* **PROBLEM DESCRIPTION**
Rewrite the stretch of lines from the one containing "Click the green checkmark icon on OK" through the one containing "pyautogui.click(x=329, y=249)", swapping "checkmark" for "tick" and keeping everything else the same. Give only those lines, without the pictures.
Start of EXCERPTED RECORDS
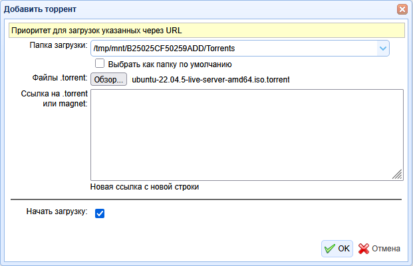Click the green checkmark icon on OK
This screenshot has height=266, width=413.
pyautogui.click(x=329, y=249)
End of EXCERPTED RECORDS
Start of EXCERPTED RECORDS
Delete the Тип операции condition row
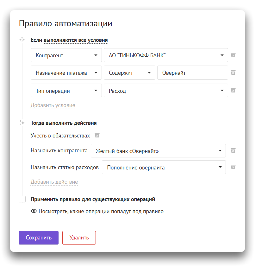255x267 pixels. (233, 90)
End of EXCERPTED RECORDS
* **SOLUTION**
Click the green tick icon on OK
This screenshot has height=266, width=413.
pyautogui.click(x=329, y=249)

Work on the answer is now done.